CNK's Blog

SQLAlchemy from an ActiveRecord Perspective

I have always started any project from the database perspective. The whole test-first/behavior-driven-development movement has led me to think I would be better off starting from the user interface and throug the stack to the back end. But for me the data model layer is always the easiest. And I actually kind of like SQL so the ORM claims that “you’ll never have to write SQL again” were not a strong selling point - at least not for me. For me the biggest selling point for ActiveRecord (the first ORM I really used) was that I didn’t have to write all the getters/setters in the Ruby side.
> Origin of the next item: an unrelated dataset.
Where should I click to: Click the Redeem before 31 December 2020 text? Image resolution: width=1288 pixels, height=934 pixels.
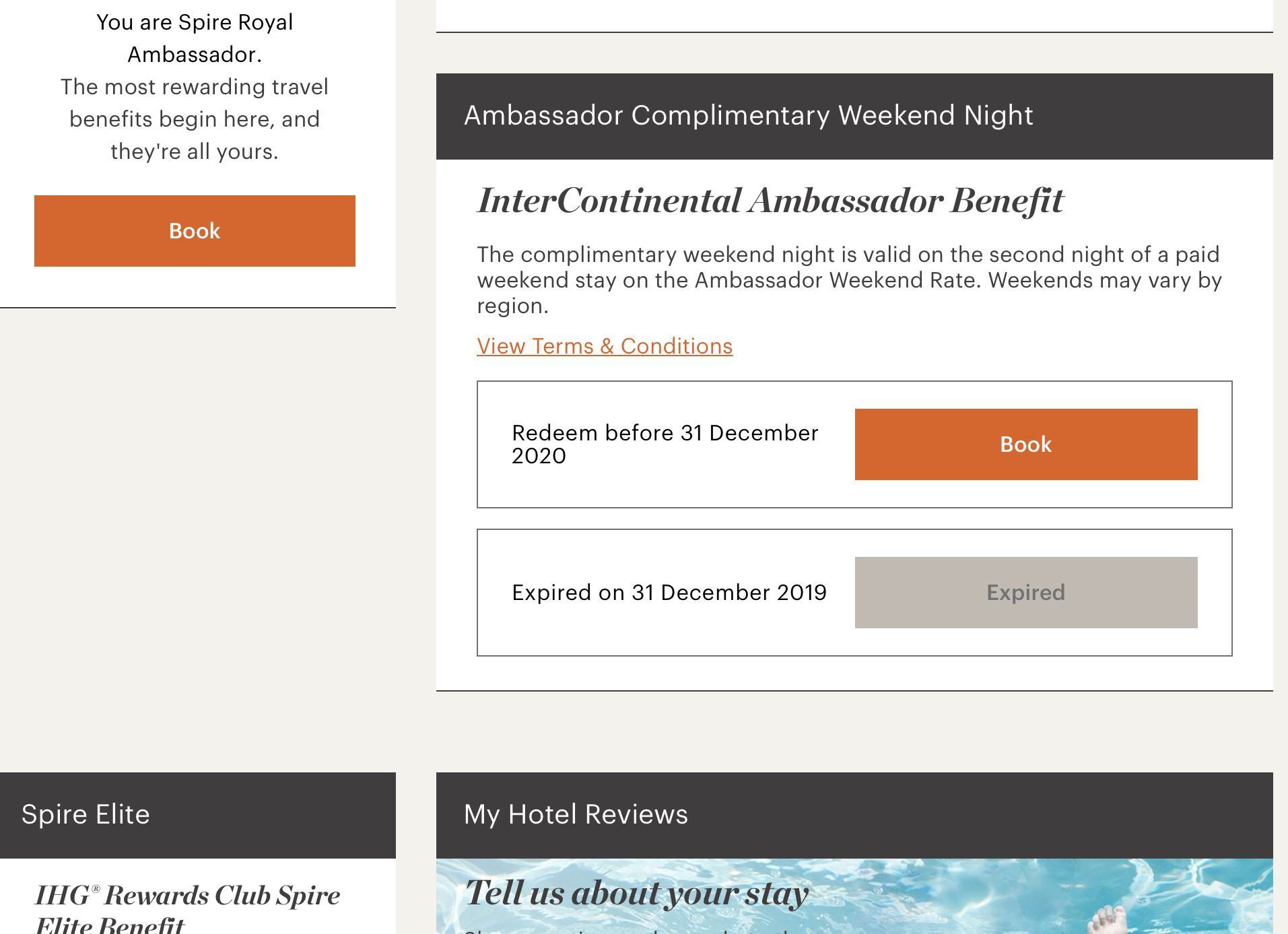coord(665,444)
That and the ease of grabbing related objects and getting them as real objects - not as rows containing attributes from both tables. All the Ruby metaprogramming magic that gives you Foo.find_by_name is nice and makes for very readable code, but that is merely a convenience for me, not a necessity like the object creation feature.

My group at work is in the process of moving from a very simple home grown…. I am not sure it is actually a full blown ORM… perhaps automated query builder? We are a python shop and have decided to adopt SQLAlchemy (currently version 0.7.2). I am in the process of reading the tutorial for the first time and wanted to record my initial impressions.
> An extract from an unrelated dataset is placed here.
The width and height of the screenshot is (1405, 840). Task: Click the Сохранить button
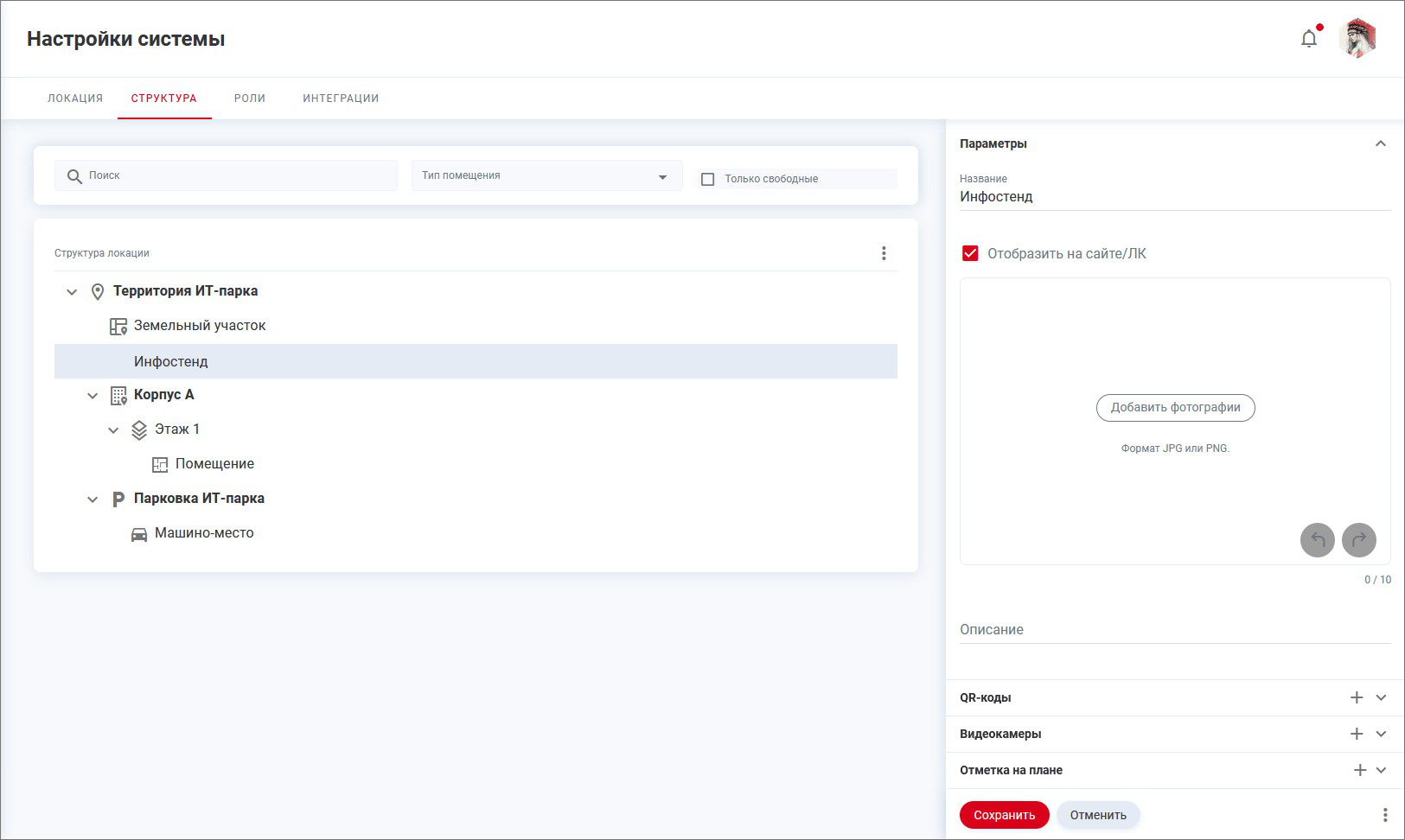pos(1004,815)
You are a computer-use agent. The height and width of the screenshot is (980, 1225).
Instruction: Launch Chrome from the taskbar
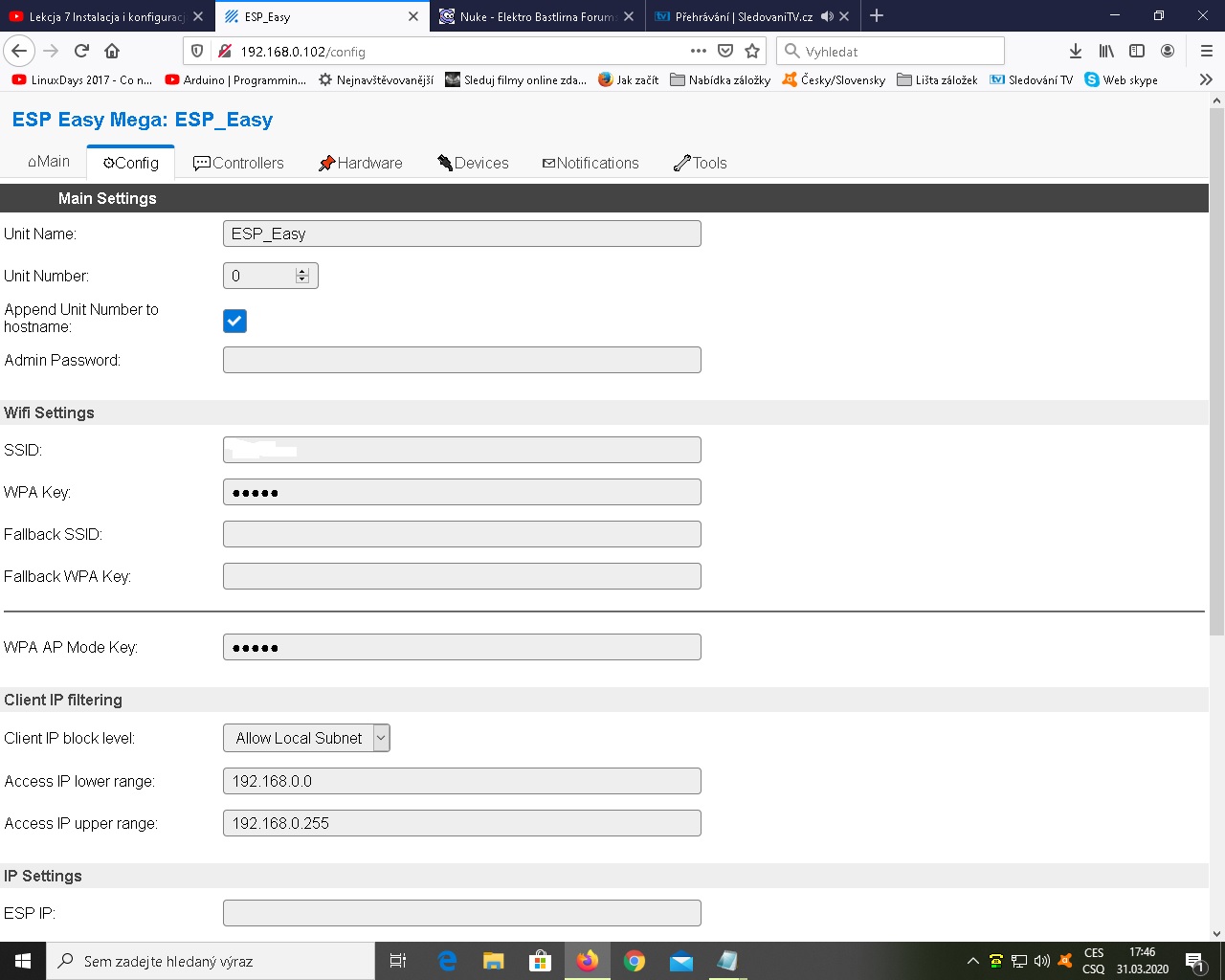coord(634,961)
For starters, as you might expect from the difference in Ruby vs. Python cultures, SQLAlchemy is more explicit than ActiveRecord. SQLAlchemy has what is called a “declarative” mode where you define your class and your table all at once (within a class that inherits from SQLAlchemy’s declarative_base class). But you can also explicitly create, edit, and inspect an explicit metadata object which defines the table. Then you can define a Python class for your object - and then use SQLAlchemy’s mapper to introduce the two.

Non-database attributes

How do the two ORMs deal with model attributes that do not have corresponding database columns? For example, user models commonly ask for a password and a password confirmation in a user form. But what is generally stored in the database is an encrypted form of the password (sometimes called encrypted_password). In Rails/ActiveRecord, you generally create the database migration with the columns that should be in the database, then add password and password_confirmation attributes to the model using attr_accessible. And then you create a "before_save" filter that encrypts the password and stores it in the encrypted_password field. In SQLAlchemy, you can create tables and model classes with different attributes. The mapper step matches the attributes with the same names AND appears to have added an "encrypted_password" attribute to the python object - even though it was not defined in the python class.

Commit behavior

With SQLAlchemy it seems you always have to explicitly commit to get changes written to the database. I have gotten used to ActiveRecord’s mix of implicit and explicit writing to the database. ClassName.create() automatically saves - but ClassName.new() does not. Updates to an ActiveRecord object usually need to be explicitly saved to write to the database. There are some exceptions, for example, when you assign an object to a has_one association, the parent object is automatically saved (in order to update its foreign key). Reading the ActiveRecord docs it sometimes sounds confusing, but in practice, it usually behaves as I want it to. On the other hand, SQLAlchemy’s requirement for an explicit session.commit() also means it is easier to intervene with an explicit session.rollback() if you decide you don’t want to persist the changes you have made to your Python object.

Data Definition

SQLAlchemy has nice, explicit syntax for defining your schema but still in a database agnostic way. Column('name', String(30)) is a pretty easy mental mapping from name varchar(30). The ActiveRecord equivalent, t.string :name, :limit => 30, isn’t bad but isn’t superior either.

Query syntax

The new Rails3 syntax - with chained method calls rather than a hash of options - looks more like SQLAlchemy than it used to. And I suspect they may behave more similarly too - building up a query from pieces and then executing it. But just the fact that the SQLAlchemy tutorial covers how to use subqueries shows that writing SQLAlchemy queries is closer to real SQL than writing ActiveRecord is.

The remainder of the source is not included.